THE PROBLEM: Copy the lines below word for word, beginning at the line that contains "Close the Safari" and stopping after the line that contains "pos(77,102)".

[Collected data entries]

-- Begin --

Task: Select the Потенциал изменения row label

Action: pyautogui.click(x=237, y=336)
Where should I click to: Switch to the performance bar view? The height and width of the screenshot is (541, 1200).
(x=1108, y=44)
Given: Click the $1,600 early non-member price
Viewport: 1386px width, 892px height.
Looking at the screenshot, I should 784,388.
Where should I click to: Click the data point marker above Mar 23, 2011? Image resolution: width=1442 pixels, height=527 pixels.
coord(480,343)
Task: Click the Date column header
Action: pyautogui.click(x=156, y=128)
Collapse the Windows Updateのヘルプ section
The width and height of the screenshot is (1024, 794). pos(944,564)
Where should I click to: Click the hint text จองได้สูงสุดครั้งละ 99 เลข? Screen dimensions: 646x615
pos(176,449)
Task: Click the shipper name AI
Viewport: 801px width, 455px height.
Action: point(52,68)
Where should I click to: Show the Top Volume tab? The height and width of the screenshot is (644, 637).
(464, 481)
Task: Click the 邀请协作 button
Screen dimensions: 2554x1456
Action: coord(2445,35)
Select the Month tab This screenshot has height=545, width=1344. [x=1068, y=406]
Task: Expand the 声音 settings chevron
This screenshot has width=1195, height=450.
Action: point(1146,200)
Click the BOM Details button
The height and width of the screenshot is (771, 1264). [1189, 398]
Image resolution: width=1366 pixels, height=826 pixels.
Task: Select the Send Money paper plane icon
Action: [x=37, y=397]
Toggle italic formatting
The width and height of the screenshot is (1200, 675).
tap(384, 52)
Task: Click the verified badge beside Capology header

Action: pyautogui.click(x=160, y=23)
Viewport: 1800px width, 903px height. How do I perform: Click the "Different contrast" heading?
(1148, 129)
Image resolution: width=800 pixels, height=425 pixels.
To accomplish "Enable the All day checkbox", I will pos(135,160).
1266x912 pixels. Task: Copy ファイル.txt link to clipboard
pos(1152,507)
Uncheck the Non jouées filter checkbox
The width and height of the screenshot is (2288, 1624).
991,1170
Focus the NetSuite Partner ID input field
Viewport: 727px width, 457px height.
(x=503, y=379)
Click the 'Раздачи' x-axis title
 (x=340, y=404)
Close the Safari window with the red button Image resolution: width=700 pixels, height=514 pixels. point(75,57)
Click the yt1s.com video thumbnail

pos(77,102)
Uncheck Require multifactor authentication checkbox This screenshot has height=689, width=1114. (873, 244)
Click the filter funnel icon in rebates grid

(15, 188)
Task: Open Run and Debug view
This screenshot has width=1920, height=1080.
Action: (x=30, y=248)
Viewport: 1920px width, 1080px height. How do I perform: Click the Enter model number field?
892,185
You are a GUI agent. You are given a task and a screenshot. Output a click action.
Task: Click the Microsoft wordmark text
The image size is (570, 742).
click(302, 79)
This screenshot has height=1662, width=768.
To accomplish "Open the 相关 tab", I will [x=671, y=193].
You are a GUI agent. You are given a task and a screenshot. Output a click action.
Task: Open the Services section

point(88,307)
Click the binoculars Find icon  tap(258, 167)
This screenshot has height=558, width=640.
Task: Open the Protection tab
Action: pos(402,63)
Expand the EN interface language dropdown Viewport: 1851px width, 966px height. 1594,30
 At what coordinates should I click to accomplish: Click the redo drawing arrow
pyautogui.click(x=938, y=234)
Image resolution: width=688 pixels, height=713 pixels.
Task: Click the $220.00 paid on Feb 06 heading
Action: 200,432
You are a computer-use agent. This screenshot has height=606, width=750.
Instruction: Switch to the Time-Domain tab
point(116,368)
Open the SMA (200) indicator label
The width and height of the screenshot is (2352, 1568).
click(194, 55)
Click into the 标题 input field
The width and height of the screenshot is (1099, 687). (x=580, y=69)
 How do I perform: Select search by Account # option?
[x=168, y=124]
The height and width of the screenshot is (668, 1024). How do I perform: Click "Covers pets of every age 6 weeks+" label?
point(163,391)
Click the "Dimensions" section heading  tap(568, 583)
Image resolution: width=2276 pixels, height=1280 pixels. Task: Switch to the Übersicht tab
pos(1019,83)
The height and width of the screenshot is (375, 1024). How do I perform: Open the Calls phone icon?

-- End --

THE RESULT:
Close the Safari window with the red button Image resolution: width=700 pixels, height=514 pixels. point(75,57)
Click the yt1s.com video thumbnail

pos(77,102)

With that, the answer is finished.